Tea with Erin Morley
One of today’s most sought after coloratura sopranos, Erin Morley, gave a Davenport College tea and performed this past Tuesday. Morley is a graduate of Julliard and the Eastman School of Music, and she will be returning to the role of Olympia in the Metropolitan Opera’s 2017-2018 run of Les Contes d’Hoffman. A graduate of the Metropolitan Opera’s Lindemann Young Artist Development Program, Morley has sung more than 70 performances at the Met, as well as performances in the Vienna Staatsoper, Munich’s Bayerische Staatsoper, the Opéra National de Paris, the Palau de les Arts in Valencia, Spain, and the Santa Fe Opera. Equally at home in chamber music, Ms. Morley has appeared with Louis Langrée and the Mostly Mozart Festival Orchestra, with the Chamber Music Society of Lincoln Center, and more.
J-Witt and Erin met because they were neighbors before he moved into Chanos House this year. Erin is now a Davenport fellow, along with her husband, John Morley, who is a Yale Law School professor. Erin discussed how she sees opera as a sport in that she is pushing her body to do the impossible. When performing, she improvises her own ornamentation. She also described some of the crazy things that have happened in operas, including being an understudy and being thrown into a performance 2 days beforehand, dancing on a piano in a clown costume, and the time her duet partner got sick mid-performance and left. She then discussed her family life and how her kids keep her grounded and how her husband supports her. She finds motherhood and singing balance each other out.

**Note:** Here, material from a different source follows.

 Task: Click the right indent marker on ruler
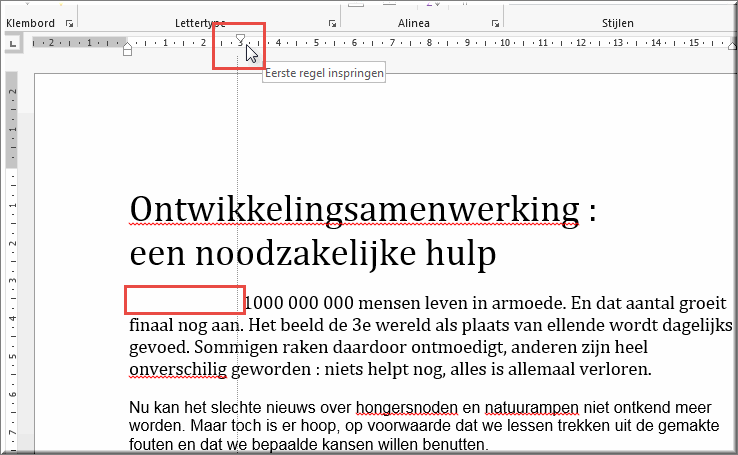click(x=732, y=46)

Mellon Forum: Grace Castillo and Mandy Reichenbach
After the tea with Erin Morley, Davenport seniors Grace Castillo and Mandy Reichenbach presented their research at the third Mellon Forum of the year. Grace, an English major, was a recipient of the Class of 1956 Fellowship, which supported her journey this summer through the American South to observe and document quilting groups. This trip culminated in her making her own quilt. She observed that quilting groups are half quilting and half gossip and that, despite skill level, people invest a lot of time in quilting, giving quilts a particular emotional weight. Mandy, a History major, discussed her summer research about the Watergate Scandal. She discussed how the Watergate Scandal was the first major opening to public broadcasting and how these public broadcasters influenced public understanding of the case. See Mandy’s coverage of the Watergate Hearings here.
Fellows Talk with John Witt
On Wednesday night, our very own Head of College, John Witt, presented on the progress of his book about the Garland Fund, and how this group of socially active liberals joined together to give funding that shaped cases and strikes and social issues in the early 20th century. The Garland fund’s largest donation was a large chunk of money given to the NAACP that would go toward desegregation cases against school systems gave their largest donation. Ultimately, the Garland Fund had long range projects that focused on free speech and that ultimately took down Jim Crow with Brown v. Board of Education. He discussed how this shows that something positive and impactful came out of nationalism and instability in the 1920s.